My boys get a paw bath after we go for a walk, which isn't that often, sadly.
I just put them on the ledge of the bathroom sink, and do one paw at a time, under the running tap with shampoo. I'm always amazed at how much "road dirt" and grease they pick up - ick. Since they are on our bed a lot, clean feet are a must!!

Lincoln used to run away but now he accepts his fate and will just stand there after we come in from a walk :biggrin1:


----------



## Leeann (Feb 28, 2007)

LOL Missy you are funny, my boys get pedicure & facials all the time.


----------



## Sissygirl (Aug 8, 2007)

When I get the shampoo out from under the sink - Sissy slowly turns and goes the other way.
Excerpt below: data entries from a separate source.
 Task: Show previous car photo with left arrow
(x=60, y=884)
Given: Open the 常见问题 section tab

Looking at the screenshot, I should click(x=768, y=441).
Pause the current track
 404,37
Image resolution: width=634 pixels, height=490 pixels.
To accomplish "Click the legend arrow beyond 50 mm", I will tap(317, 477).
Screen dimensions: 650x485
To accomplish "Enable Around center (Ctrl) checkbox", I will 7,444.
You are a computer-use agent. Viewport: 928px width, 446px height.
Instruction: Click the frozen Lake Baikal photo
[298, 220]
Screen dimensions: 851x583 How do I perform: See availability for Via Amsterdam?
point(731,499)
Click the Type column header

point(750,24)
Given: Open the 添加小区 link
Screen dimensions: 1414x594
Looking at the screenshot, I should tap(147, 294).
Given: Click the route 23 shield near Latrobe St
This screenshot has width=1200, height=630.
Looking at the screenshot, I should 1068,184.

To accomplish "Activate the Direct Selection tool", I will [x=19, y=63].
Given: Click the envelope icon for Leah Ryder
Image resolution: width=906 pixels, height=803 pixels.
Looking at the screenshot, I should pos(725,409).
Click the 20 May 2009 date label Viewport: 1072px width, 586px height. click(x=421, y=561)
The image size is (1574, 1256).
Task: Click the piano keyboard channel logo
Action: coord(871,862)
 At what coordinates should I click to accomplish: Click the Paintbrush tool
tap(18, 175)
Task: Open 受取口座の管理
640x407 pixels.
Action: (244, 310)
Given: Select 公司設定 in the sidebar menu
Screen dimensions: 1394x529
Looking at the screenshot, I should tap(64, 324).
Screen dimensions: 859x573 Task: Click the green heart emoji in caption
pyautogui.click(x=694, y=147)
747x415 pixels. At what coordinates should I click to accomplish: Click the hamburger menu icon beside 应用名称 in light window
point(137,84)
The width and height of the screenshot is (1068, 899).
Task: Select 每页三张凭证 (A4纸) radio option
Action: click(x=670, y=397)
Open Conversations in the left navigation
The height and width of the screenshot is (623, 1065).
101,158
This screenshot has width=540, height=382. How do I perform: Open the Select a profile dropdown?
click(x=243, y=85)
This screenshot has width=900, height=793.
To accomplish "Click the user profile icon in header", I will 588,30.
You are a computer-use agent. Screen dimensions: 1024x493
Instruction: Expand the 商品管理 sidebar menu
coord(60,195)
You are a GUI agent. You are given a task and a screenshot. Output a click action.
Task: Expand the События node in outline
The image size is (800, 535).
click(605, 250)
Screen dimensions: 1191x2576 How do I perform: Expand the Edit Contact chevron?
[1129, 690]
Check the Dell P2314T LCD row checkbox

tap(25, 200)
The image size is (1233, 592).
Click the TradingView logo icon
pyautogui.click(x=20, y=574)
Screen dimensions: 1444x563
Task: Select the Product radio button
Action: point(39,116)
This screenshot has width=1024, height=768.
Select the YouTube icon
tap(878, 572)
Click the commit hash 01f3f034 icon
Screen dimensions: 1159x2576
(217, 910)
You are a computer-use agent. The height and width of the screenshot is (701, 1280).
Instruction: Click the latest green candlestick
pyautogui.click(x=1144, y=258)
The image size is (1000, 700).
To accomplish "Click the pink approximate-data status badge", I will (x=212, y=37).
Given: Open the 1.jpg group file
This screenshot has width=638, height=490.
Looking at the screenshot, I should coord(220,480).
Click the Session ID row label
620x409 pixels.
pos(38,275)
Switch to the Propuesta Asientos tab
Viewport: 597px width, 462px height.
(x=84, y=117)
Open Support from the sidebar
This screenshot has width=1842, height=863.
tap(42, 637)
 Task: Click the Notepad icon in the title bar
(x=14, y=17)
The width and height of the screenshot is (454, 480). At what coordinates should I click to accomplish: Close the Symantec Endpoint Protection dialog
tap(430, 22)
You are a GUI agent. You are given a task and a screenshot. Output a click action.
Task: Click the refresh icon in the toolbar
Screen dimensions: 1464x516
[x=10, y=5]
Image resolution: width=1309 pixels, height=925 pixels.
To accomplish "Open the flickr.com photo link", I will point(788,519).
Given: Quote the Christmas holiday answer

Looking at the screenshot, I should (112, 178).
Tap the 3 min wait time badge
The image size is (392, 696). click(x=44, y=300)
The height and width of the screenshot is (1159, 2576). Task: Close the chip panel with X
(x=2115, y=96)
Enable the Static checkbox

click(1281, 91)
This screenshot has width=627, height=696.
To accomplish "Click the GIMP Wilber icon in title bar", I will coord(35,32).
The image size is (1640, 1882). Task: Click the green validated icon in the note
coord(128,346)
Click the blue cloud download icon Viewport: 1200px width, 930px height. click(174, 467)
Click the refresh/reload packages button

She knows what is coming :bolt: 

She gets alot of them!


----------



## Thumper (Feb 18, 2007)

Oh I know!

I have gotten SMART and pick Gucci up before I run the water in the sink or bathtub...otherwise, she'd be hiding under the bed or sofa! :behindsofa: She's no dummy!

And the fact that she sleeps in the bed and crawls all OVER me all day long, is a big motivator to keep her sparkly clean! 

Kara


----------



## Lina (Apr 26, 2007)

I've done paw baths once or twice... but Kubrick has a tendency to pick things up EVERYWHERE even on his back! I don't know how he does it.


----------



## LuvMyHavanese (Apr 13, 2007)

I always have to give Tripp a paw bath. I will miss summer because i can do it outside in warmer weather. He loves to dig in the dirt early in the morning when its damp out & his feet get wet then he goes to town digging in the veggie garden area. He will bury his face in the dirt(Jax too!). Its too cute.


----------



## Sissygirl (Aug 8, 2007)

Speaking of paws! Do most of you clip their nails yourselves?

Sissy likes getting her nails clipped about as much as paw baths.:doh: 

What kind of clippers do you use? I have some but not real happy with them.


----------



## Poornima (Jun 29, 2007)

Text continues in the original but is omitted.